With the approval, the only major U.S. bank whose plan has not yet been approved is auto lender Ally Financial, which earlier this week announced plans to sell shares to bolster its capital base.
The Fed vetoed BB&T's plan in March, and the bank submitted a new proposal in June. It was unclear how the original and resubmitted plans differed because the bank is not permitted to provide details on the rejected plan.
BB&T was conservative in crafting its revised capital plan because of uncertainty over future capital requirements, BB&T Chief Executive Kelly King said at a conference in June. But the bank did raise its quarterly dividend 15 percent in January to its current level of 23 cents a share.
The biggest banks must submit any plans they have to buy back shares or pay dividends to the Fed, according to the 2010 Dodd-Frank financial reform law.
The rules came about because regulators noticed during the financial crisis that many banks were raising billions of dollars of capital just months after having bought back shares or paid dividends. Bank executives generally view cutting dividends as a signal of financial weakness, and are often reluctant to take the step even when it is prudent.
The Fed can prevent a bank from buying back shares or paying dividends to make the bank safer, or if it takes issue with the bank's capital planning process.
In addition to rejecting BB&T and Ally's plans in March, regulators warned Goldman Sachs Group Inc and JPMorgan Chase & Co to fix flaws in the way they determine capital payouts.

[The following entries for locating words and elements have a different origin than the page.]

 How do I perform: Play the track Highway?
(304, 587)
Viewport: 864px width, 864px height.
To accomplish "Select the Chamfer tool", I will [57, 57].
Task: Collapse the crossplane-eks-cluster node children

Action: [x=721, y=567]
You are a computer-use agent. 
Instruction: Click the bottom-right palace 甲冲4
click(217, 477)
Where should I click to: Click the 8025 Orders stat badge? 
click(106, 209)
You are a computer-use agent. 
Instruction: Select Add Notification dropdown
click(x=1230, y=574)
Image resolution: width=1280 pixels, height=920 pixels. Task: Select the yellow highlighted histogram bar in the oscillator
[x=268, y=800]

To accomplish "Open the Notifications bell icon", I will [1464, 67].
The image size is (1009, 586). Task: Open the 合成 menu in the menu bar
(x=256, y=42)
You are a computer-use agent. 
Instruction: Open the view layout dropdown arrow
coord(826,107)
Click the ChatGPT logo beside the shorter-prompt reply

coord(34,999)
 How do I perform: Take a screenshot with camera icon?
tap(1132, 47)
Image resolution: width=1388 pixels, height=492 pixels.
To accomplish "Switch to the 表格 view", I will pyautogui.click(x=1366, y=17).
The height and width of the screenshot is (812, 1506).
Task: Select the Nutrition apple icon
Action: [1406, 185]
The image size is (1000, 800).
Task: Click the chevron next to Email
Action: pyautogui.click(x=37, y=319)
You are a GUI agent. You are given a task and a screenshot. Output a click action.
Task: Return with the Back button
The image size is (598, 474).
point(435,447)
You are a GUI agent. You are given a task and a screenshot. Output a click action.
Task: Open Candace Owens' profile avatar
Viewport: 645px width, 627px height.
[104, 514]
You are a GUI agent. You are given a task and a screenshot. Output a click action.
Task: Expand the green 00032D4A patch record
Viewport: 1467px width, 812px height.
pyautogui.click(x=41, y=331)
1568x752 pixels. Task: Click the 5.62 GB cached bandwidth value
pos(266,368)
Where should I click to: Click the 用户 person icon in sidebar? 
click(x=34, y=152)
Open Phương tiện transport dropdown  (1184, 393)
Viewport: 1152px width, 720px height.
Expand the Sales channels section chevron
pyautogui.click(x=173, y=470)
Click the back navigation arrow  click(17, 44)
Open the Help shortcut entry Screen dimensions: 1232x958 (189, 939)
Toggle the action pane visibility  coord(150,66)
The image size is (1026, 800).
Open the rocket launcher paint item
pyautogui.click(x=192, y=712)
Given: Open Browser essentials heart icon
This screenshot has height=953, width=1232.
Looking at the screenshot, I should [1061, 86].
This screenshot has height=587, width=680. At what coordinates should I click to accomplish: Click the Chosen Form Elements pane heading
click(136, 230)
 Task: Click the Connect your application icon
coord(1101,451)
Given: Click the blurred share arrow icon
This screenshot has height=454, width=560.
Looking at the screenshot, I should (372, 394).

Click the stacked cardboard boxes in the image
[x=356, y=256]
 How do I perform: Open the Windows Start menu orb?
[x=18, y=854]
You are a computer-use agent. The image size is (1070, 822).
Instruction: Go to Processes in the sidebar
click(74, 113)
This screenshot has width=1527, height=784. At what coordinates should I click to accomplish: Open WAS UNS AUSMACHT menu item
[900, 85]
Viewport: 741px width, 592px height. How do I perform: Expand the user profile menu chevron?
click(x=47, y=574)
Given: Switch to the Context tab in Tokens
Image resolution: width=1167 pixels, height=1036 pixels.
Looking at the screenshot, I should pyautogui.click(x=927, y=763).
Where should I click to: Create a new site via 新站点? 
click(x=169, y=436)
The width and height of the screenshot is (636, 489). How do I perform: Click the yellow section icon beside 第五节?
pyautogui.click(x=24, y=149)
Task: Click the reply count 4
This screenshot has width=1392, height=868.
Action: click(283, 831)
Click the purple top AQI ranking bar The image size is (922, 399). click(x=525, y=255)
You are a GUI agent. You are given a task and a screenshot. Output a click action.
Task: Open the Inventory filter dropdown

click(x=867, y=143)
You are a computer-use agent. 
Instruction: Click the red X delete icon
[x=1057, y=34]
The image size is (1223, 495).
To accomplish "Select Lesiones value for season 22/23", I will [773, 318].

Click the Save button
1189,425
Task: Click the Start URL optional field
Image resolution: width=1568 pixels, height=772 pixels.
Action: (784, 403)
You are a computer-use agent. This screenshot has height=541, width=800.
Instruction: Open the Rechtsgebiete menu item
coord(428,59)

The Fed said in March it rejected the BB&T plan based on unspecified "qualitative" concerns. The bank said it believed the decision was not related to BB&T's "capital strength, earnings power or financial condition."
BB&T disclosed in its 2012 annual report that the bank had to revise its calculations for risk-weighted assets and risk-based capital ratios.
That miscalculation "may have prompted the regulators to examine BB&T's internal systems and processes more closely," CreditSights analysts said in an August 21 report.
A BB&T spokesman declined to elaborate on the Fed's "qualitative" concerns.
Shares of BB&T fell 16 cents to $35.75 in late trading. The bank's shares have risen nearly 21 percent since the start of the year.
BB&T announced its strongest quarterly earnings ever on July 18. Net income available to common shareholders increased 7.3 percent to $547 million in the second quarter from a year prior, reflecting "record performances from our insurance, investment banking and brokerage, and trust and investment advisory businesses," King said in a statement.
The next round of Fed-administered stress tests begins this fall. King said BB&T would re-evaluate its capital position before it submitted a new plan to regulators in January 2014.